--- TEXT SHOWN ---
Segment Open
Joy is not a plentiful commodity in our world , and we have lost one of its boundless sources - we can only try to learn from Carl and hope that maybe, at least on a one-to-one basis if not to a whole stadium like he did , we can make those we meet a little happier, their days a little brighter . Carl would like that .
---- Bruce Kaplan
Carl Martin was one of the more interesting, yet little known country blues performers to have recorded during the mid-1930s. An accomplished singer, Martin played mandolin, guitar, violin, and string bass all with equal proficiency. Beginning with an Oct. 27,1934 session for Bluebird, where he cut "You can Go your way" and "Kid Man Blues", Martin participated in six additional sessions from January of the following year through mid-April of 1936, for OKeh, Vocalion, Bluebird, Decca and Champion, recording a total of 13 selections. Among these were such memorable performances as the wry "Good Morning Judge", " Crow Jane" ( a widely circulated traditional piece that has been recorded frequently) and the fine topical song "Let's Have A New Deal". In Addition Martin participated in a number of recording dates led by such Chicago-based performers as Big Bill Broonzy, Tampa Red and Bumble Bee Slim, and backed up his close friends and long-time playing partners Howard Armstrong ( who recorded as "Louie Bluie" ) and Ted Bogan on their March 1934 recordings for Bluebird.
Through the help of the late singer-guitarist-mandolinist Johnny Young, I met both Martin and Bogan early in 1966 in Chicago, where they had lived since 1932. The following interview with Martin was conducted there on May 31, 1966.
- Pete Welding
I was born in Virginia - Big Stone Gap, Va. - in 1906. We were a large family; I had three brothers and numerous sisters.... yeah about eight or nine.
My father was a stonemason but he was a good musician, too. Played violin and guitar. He played a violin all the time, mostly played at parties around there; he'd get out with the fellows and play. They used to call him Fiddlin´ Martin. He never did make any records; way back then there wasn't any recording. My brother was a musician too. He was a wizard - played violin, all string instruments - named Roland Martin. He was six years older than me. He was my daddy's first wife's son. He was born in Spartanburg,S.C.; that´s where my daddy was originally from.
Segment Closed
--- WHAT THE EXERCISE ASKS ---
In the Carl Martin text, rewrite the passage starting at "Through the help" and ending at "eight or nine.", changing "interview" to "conversation".

--- DATA FOR ANALYSIS ---
Segment Open
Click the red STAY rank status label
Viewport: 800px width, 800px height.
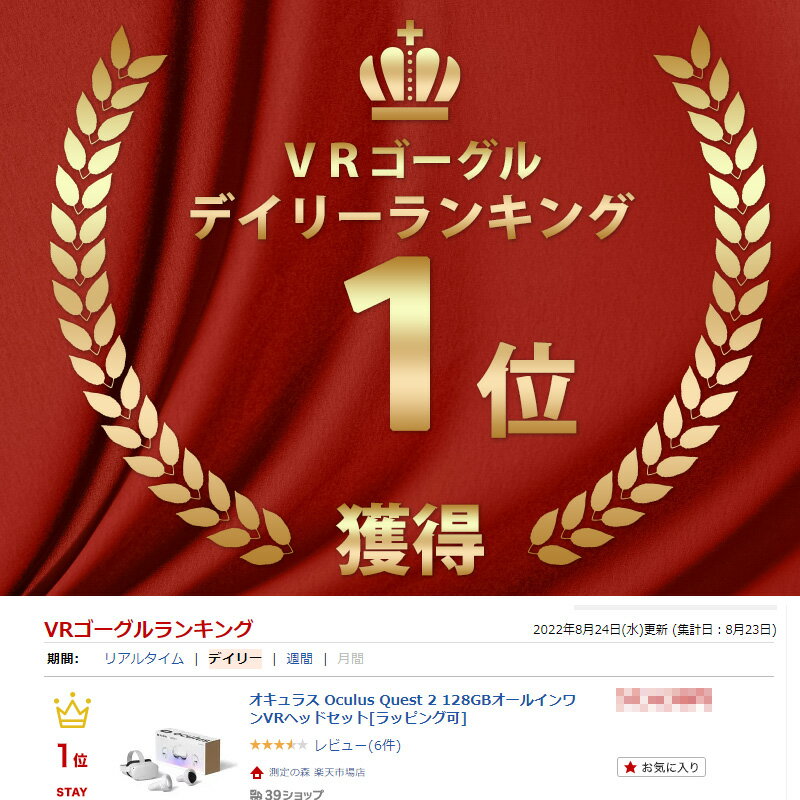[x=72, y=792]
Segment Closed
Segment Open
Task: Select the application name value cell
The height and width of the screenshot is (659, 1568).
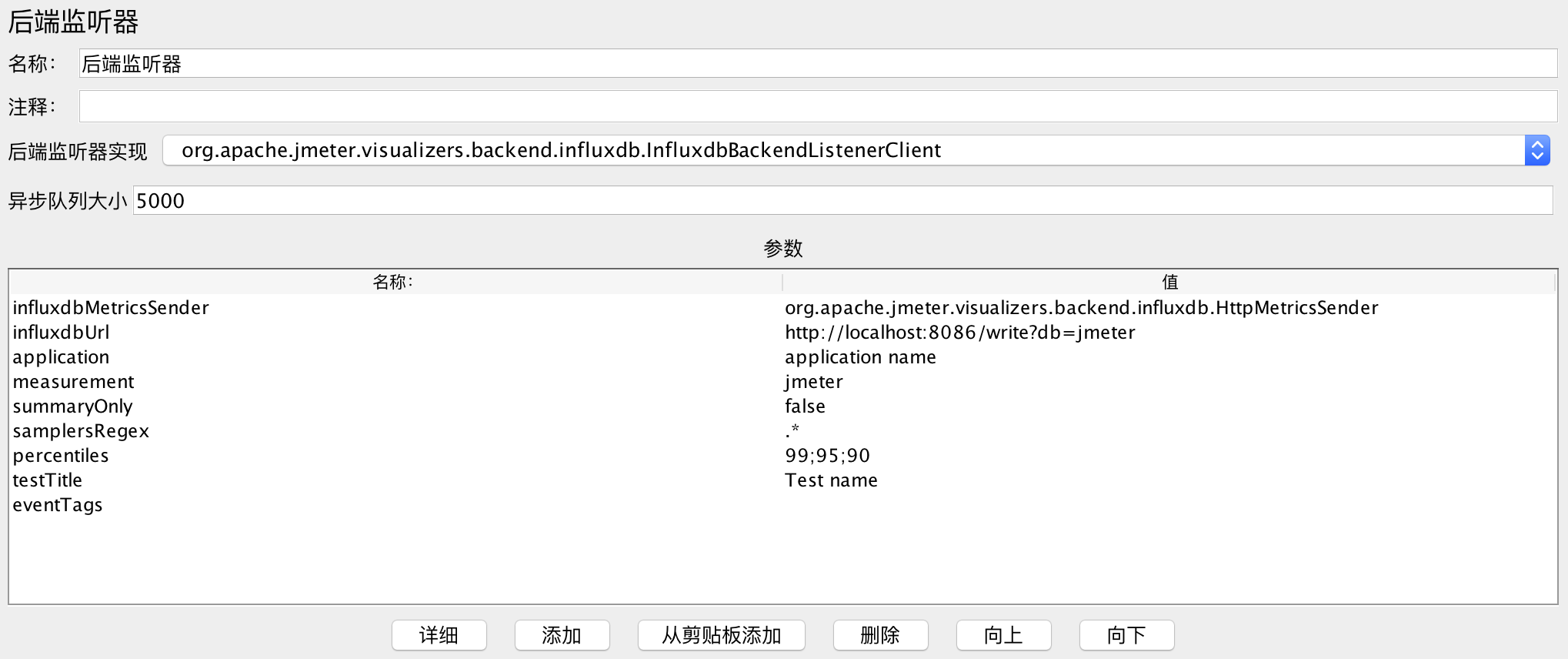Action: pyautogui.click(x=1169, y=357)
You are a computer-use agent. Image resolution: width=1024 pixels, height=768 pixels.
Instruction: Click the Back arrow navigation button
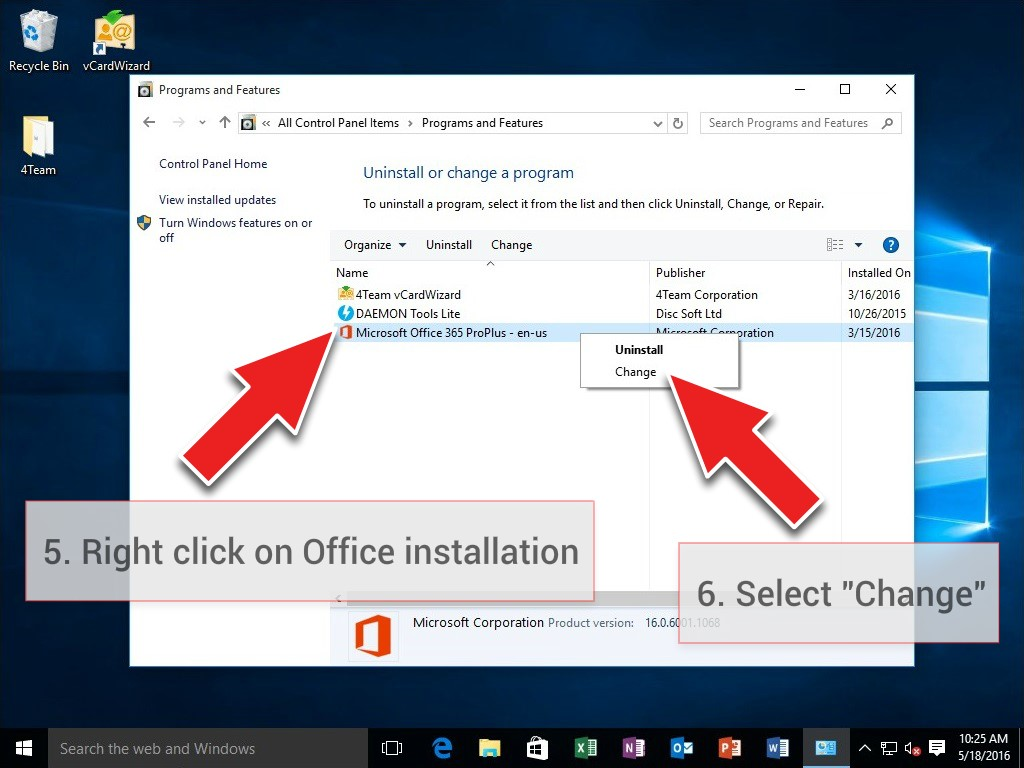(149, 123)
Segment Closed
--- SOLUTION FOR THIS PROBLEM ---
Through the help of the late singer-guitarist-mandolinist Johnny Young, I met both Martin and Bogan early in 1966 in Chicago, where they had lived since 1932. The following conversation with Martin was conducted there on May 31, 1966.
- Pete Welding
I was born in Virginia - Big Stone Gap, Va. - in 1906. We were a large family; I had three brothers and numerous sisters.... yeah about eight or nine.